Content starts

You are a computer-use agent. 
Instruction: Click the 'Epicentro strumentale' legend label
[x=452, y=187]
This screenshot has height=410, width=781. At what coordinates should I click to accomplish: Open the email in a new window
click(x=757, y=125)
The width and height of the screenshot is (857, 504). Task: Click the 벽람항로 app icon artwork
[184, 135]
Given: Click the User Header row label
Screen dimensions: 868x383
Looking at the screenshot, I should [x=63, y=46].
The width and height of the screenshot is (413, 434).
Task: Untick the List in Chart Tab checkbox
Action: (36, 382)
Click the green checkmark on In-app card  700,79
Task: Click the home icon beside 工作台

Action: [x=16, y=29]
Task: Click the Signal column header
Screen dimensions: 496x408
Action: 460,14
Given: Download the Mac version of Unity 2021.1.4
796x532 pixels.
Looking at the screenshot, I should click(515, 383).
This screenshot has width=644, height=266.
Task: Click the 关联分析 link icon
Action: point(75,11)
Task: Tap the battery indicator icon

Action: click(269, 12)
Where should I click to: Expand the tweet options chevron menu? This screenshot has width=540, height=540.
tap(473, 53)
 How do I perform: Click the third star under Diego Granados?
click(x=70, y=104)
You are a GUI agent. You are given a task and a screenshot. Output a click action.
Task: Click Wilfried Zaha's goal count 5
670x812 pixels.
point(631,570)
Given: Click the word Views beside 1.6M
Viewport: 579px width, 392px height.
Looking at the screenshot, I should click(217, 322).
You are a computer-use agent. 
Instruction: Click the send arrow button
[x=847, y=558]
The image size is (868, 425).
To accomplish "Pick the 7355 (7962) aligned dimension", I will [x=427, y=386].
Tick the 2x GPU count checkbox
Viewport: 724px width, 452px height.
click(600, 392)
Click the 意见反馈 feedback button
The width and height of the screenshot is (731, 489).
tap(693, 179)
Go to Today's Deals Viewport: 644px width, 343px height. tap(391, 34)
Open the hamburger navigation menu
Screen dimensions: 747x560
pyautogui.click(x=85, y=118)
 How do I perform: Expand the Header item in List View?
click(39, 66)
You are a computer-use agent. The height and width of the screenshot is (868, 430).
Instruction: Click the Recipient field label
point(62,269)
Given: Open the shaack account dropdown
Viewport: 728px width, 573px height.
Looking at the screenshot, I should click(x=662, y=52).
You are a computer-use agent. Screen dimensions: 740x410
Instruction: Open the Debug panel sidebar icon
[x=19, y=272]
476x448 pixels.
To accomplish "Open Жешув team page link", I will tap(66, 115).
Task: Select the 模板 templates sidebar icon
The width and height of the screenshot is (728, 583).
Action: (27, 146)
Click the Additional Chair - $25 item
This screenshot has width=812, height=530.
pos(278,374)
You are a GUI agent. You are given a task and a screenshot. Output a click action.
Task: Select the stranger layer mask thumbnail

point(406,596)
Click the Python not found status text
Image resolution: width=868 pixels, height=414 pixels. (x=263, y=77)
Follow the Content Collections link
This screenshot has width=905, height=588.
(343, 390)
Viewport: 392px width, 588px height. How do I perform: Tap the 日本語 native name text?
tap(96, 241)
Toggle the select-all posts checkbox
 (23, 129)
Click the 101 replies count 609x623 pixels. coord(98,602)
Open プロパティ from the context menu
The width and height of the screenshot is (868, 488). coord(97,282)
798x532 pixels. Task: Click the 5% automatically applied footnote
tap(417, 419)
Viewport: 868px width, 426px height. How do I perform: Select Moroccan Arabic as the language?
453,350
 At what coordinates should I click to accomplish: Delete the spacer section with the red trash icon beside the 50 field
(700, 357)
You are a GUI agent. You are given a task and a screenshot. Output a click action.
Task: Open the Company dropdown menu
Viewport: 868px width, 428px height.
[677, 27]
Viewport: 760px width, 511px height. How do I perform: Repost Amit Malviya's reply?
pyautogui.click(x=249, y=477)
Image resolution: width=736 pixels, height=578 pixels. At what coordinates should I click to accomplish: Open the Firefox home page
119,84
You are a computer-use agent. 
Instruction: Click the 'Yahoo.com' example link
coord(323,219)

Content ends

REQUIRED ACTION:
All of the material above should be reproduced exactly.

ANSWER TO THIS EXERCISE:
You are a computer-use agent. 
Instruction: Click the 'Epicentro strumentale' legend label
[x=452, y=187]
This screenshot has height=410, width=781. At what coordinates should I click to accomplish: Open the email in a new window
click(x=757, y=125)
The width and height of the screenshot is (857, 504). Task: Click the 벽람항로 app icon artwork
[184, 135]
Given: Click the User Header row label
Screen dimensions: 868x383
Looking at the screenshot, I should [x=63, y=46].
The width and height of the screenshot is (413, 434).
Task: Untick the List in Chart Tab checkbox
Action: (36, 382)
Click the green checkmark on In-app card  700,79
Task: Click the home icon beside 工作台

Action: [x=16, y=29]
Task: Click the Signal column header
Screen dimensions: 496x408
Action: 460,14
Given: Download the Mac version of Unity 2021.1.4
796x532 pixels.
Looking at the screenshot, I should click(515, 383).
This screenshot has width=644, height=266.
Task: Click the 关联分析 link icon
Action: point(75,11)
Task: Tap the battery indicator icon

Action: click(269, 12)
Where should I click to: Expand the tweet options chevron menu? This screenshot has width=540, height=540.
tap(473, 53)
 How do I perform: Click the third star under Diego Granados?
click(x=70, y=104)
You are a GUI agent. You are given a task and a screenshot. Output a click action.
Task: Click Wilfried Zaha's goal count 5
670x812 pixels.
point(631,570)
Given: Click the word Views beside 1.6M
Viewport: 579px width, 392px height.
Looking at the screenshot, I should click(217, 322).
You are a computer-use agent. 
Instruction: Click the send arrow button
[x=847, y=558]
The image size is (868, 425).
To accomplish "Pick the 7355 (7962) aligned dimension", I will [x=427, y=386].
Tick the 2x GPU count checkbox
Viewport: 724px width, 452px height.
click(600, 392)
Click the 意见反馈 feedback button
The width and height of the screenshot is (731, 489).
tap(693, 179)
Go to Today's Deals Viewport: 644px width, 343px height. tap(391, 34)
Open the hamburger navigation menu
Screen dimensions: 747x560
pyautogui.click(x=85, y=118)
 How do I perform: Expand the Header item in List View?
click(39, 66)
You are a computer-use agent. The height and width of the screenshot is (868, 430).
Instruction: Click the Recipient field label
point(62,269)
Given: Open the shaack account dropdown
Viewport: 728px width, 573px height.
Looking at the screenshot, I should click(x=662, y=52).
You are a computer-use agent. Screen dimensions: 740x410
Instruction: Open the Debug panel sidebar icon
[x=19, y=272]
476x448 pixels.
To accomplish "Open Жешув team page link", I will tap(66, 115).
Task: Select the 模板 templates sidebar icon
The width and height of the screenshot is (728, 583).
Action: (27, 146)
Click the Additional Chair - $25 item
This screenshot has width=812, height=530.
pos(278,374)
You are a GUI agent. You are given a task and a screenshot. Output a click action.
Task: Select the stranger layer mask thumbnail

point(406,596)
Click the Python not found status text
Image resolution: width=868 pixels, height=414 pixels. (x=263, y=77)
Follow the Content Collections link
This screenshot has width=905, height=588.
(343, 390)
Viewport: 392px width, 588px height. How do I perform: Tap the 日本語 native name text?
tap(96, 241)
Toggle the select-all posts checkbox
 (23, 129)
Click the 101 replies count 609x623 pixels. coord(98,602)
Open プロパティ from the context menu
The width and height of the screenshot is (868, 488). coord(97,282)
798x532 pixels. Task: Click the 5% automatically applied footnote
tap(417, 419)
Viewport: 868px width, 426px height. How do I perform: Select Moroccan Arabic as the language?
453,350
 At what coordinates should I click to accomplish: Delete the spacer section with the red trash icon beside the 50 field
(700, 357)
You are a GUI agent. You are given a task and a screenshot. Output a click action.
Task: Open the Company dropdown menu
Viewport: 868px width, 428px height.
[677, 27]
Viewport: 760px width, 511px height. How do I perform: Repost Amit Malviya's reply?
pyautogui.click(x=249, y=477)
Image resolution: width=736 pixels, height=578 pixels. At what coordinates should I click to accomplish: Open the Firefox home page
119,84
You are a computer-use agent. 
Instruction: Click the 'Yahoo.com' example link
coord(323,219)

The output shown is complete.